## START

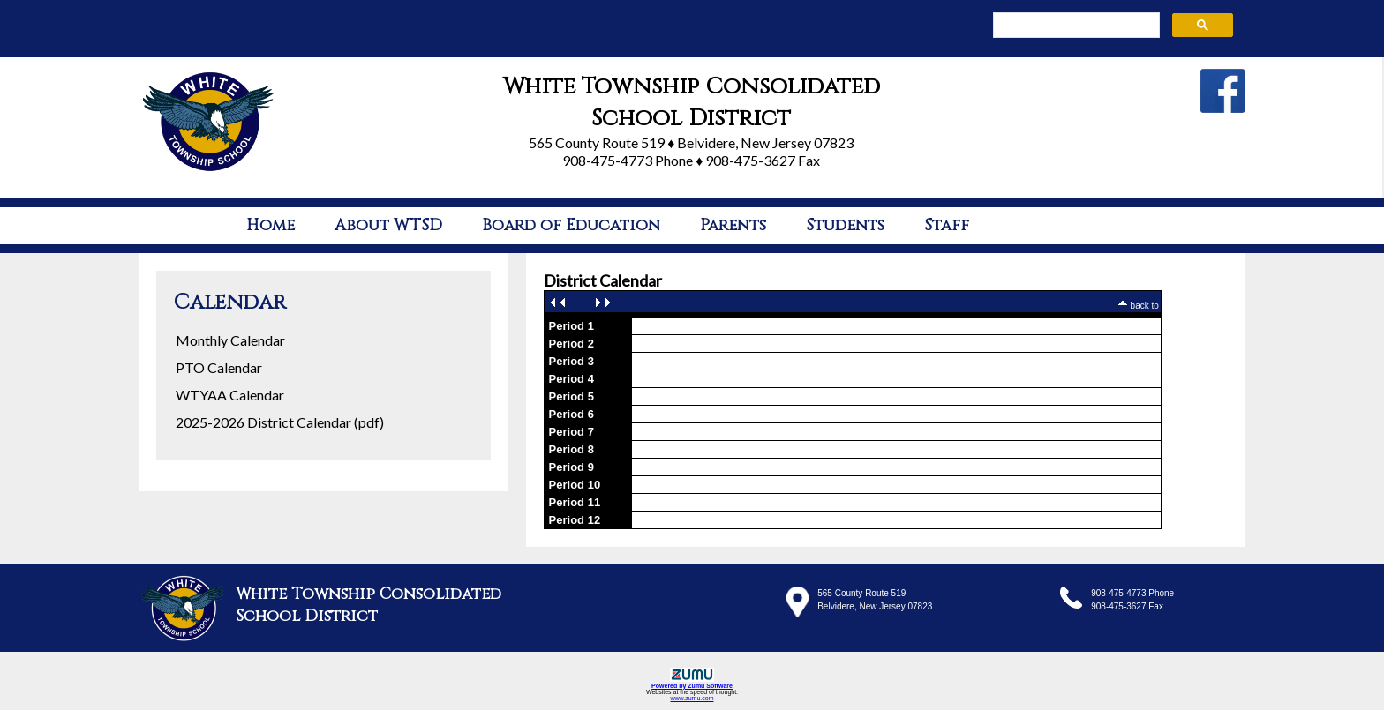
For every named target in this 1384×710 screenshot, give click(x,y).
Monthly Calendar (230, 340)
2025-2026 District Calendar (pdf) (280, 422)
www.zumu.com (691, 698)
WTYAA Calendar (230, 394)
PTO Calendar (219, 367)
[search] (1074, 26)
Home (270, 225)
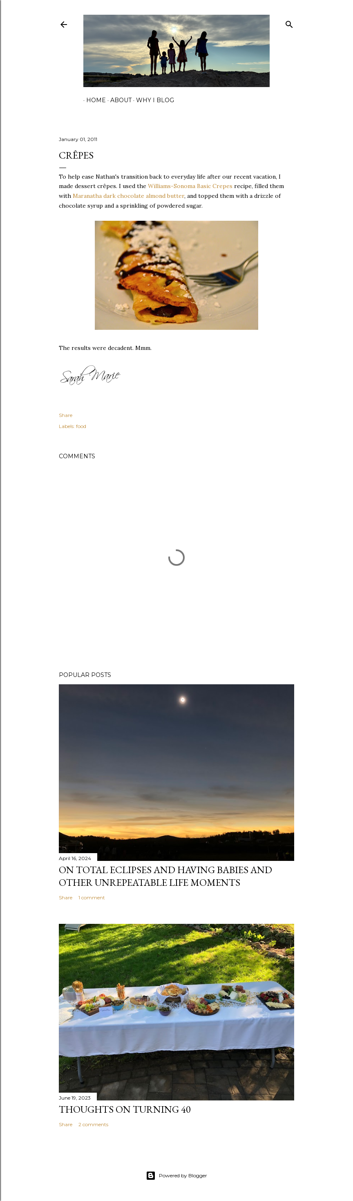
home (93, 100)
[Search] (289, 23)
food (81, 426)
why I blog (152, 100)
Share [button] (65, 415)
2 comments (93, 1124)
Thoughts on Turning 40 (125, 1109)
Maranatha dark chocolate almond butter (128, 195)
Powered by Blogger (176, 1176)
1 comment (91, 897)
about (118, 100)
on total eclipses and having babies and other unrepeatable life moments (165, 876)
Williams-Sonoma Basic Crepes (190, 186)
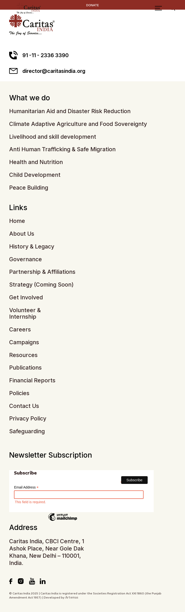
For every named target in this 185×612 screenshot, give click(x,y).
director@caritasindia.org (47, 71)
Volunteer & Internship (25, 313)
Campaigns (24, 342)
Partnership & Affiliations (42, 272)
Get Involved (26, 297)
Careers (20, 329)
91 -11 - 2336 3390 (39, 55)
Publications (25, 367)
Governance (25, 259)
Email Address (26, 487)
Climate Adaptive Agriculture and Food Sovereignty (78, 124)
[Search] (174, 18)
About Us (21, 234)
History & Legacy (31, 246)
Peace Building (28, 188)
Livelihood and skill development (52, 137)
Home (17, 221)
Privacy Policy (27, 418)
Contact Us (24, 406)
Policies (19, 393)
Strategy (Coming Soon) (41, 285)
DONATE (92, 5)
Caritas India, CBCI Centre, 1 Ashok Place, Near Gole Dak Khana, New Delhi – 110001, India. (46, 552)
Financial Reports (32, 380)
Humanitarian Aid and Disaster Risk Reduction (70, 111)
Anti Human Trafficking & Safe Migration (62, 149)
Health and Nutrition (36, 162)
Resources (23, 355)
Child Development (34, 175)
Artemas (71, 597)
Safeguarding (27, 431)
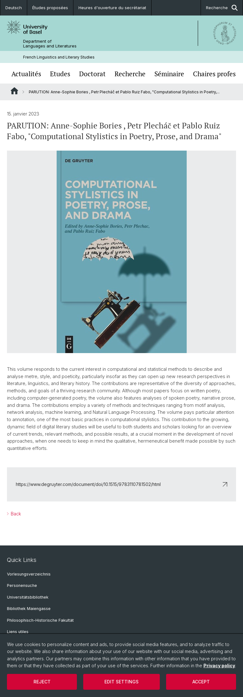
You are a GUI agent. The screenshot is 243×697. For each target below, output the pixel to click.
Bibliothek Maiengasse (29, 608)
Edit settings (121, 681)
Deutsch (13, 7)
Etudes (60, 74)
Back (15, 513)
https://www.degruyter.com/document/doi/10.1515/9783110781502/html (121, 484)
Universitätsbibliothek (27, 597)
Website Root (14, 90)
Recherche (130, 74)
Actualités (26, 74)
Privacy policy (219, 665)
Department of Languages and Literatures (50, 43)
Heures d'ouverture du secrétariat (112, 7)
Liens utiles (17, 631)
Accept (201, 681)
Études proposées (50, 7)
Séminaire (169, 74)
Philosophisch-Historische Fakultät (40, 620)
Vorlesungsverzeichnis (29, 574)
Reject (42, 681)
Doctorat (92, 74)
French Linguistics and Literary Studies (59, 57)
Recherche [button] (222, 8)
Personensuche (22, 585)
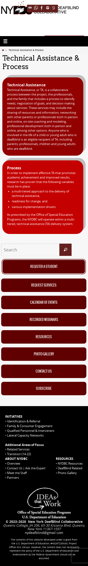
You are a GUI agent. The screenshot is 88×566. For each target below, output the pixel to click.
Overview (13, 463)
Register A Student (43, 267)
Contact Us (44, 371)
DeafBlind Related (70, 468)
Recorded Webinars (44, 320)
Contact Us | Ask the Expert (26, 468)
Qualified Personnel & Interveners (30, 431)
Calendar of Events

## END

Render every line of the rows above as a JSON list of strings, one string per line, omitting blank lines and leaving out the pictures.

[
  "For every named target in this 1384×710 screenshot, give click(x,y).",
  "Monthly Calendar (230, 340)",
  "2025-2026 District Calendar (pdf) (280, 422)",
  "www.zumu.com (691, 698)",
  "WTYAA Calendar (230, 394)",
  "PTO Calendar (219, 367)",
  "[search] (1074, 26)",
  "Home (270, 225)",
  "home (93, 100)",
  "[Search] (289, 23)",
  "food (81, 426)",
  "why I blog (152, 100)",
  "Share [button] (65, 415)",
  "2 comments (93, 1124)",
  "Thoughts on Turning 40 (125, 1109)",
  "Maranatha dark chocolate almond butter (128, 195)",
  "Powered by Blogger (176, 1176)",
  "1 comment (91, 897)",
  "about (118, 100)",
  "on total eclipses and having babies and other unrepeatable life moments (165, 876)",
  "Williams-Sonoma Basic Crepes (190, 186)",
  "For every named target in this 185×612 screenshot, give click(x,y).",
  "director@caritasindia.org (47, 71)",
  "Volunteer & Internship (25, 313)",
  "Campaigns (24, 342)",
  "Partnership & Affiliations (42, 272)",
  "Get Involved (26, 297)",
  "Careers (20, 329)",
  "91 -11 - 2336 3390 (39, 55)",
  "Publications (25, 367)",
  "Governance (25, 259)",
  "Email Address (26, 487)",
  "Climate Adaptive Agriculture and Food Sovereignty (78, 124)",
  "[Search] (174, 18)",
  "About Us (21, 234)",
  "History & Legacy (31, 246)",
  "Peace Building (28, 188)",
  "Livelihood and skill development (52, 137)",
  "Home (17, 221)",
  "Privacy Policy (27, 418)",
  "Contact Us (24, 406)",
  "Policies (19, 393)",
  "Strategy (Coming Soon) (41, 285)",
  "DONATE (92, 5)",
  "Caritas India, CBCI Centre, 1 Ashok Place, Near Gole Dak Khana, New Delhi – 110001, India. (46, 552)",
  "Financial Reports (32, 380)",
  "Humanitarian Aid and Disaster Risk Reduction (70, 111)",
  "Anti Human Trafficking & Safe Migration (62, 149)",
  "Health and Nutrition (36, 162)",
  "Resources (23, 355)",
  "Child Development (34, 175)",
  "Artemas (71, 597)",
  "Safeguarding (27, 431)",
  "You are a GUI agent. The screenshot is 243×697. For each target below, output the pixel to click.",
  "Bibliothek Maiengasse (29, 608)",
  "Edit settings (121, 681)",
  "Deutsch (13, 7)",
  "Etudes (60, 74)",
  "Back (15, 513)",
  "https://www.degruyter.com/document/doi/10.1515/9783110781502/html (121, 484)",
  "Universitätsbibliothek (27, 597)",
  "Website Root (14, 90)",
  "Recherche (130, 74)",
  "Actualités (26, 74)",
  "Privacy policy (219, 665)",
  "Department of Languages and Literatures (50, 43)",
  "Heures d'ouverture du secrétariat (112, 7)",
  "Liens utiles (17, 631)",
  "Accept (201, 681)",
  "Études proposées (50, 7)",
  "Séminaire (169, 74)",
  "Philosophisch-Historische Fakultät (40, 620)",
  "Vorlesungsverzeichnis (29, 574)",
  "Reject (42, 681)",
  "Doctorat (92, 74)",
  "French Linguistics and Literary Studies (59, 57)",
  "Recherche [button] (222, 8)",
  "Personensuche (22, 585)",
  "You are a GUI agent. The screenshot is 88×566. For each target below, output the pixel to click.",
  "Overview (13, 463)",
  "Register A Student (43, 267)",
  "Contact Us (44, 371)",
  "DeafBlind Related (70, 468)",
  "Recorded Webinars (44, 320)",
  "Contact Us | Ask the Expert (26, 468)",
  "Qualified Personnel & Interveners (30, 431)",
  "Calendar of Events"
]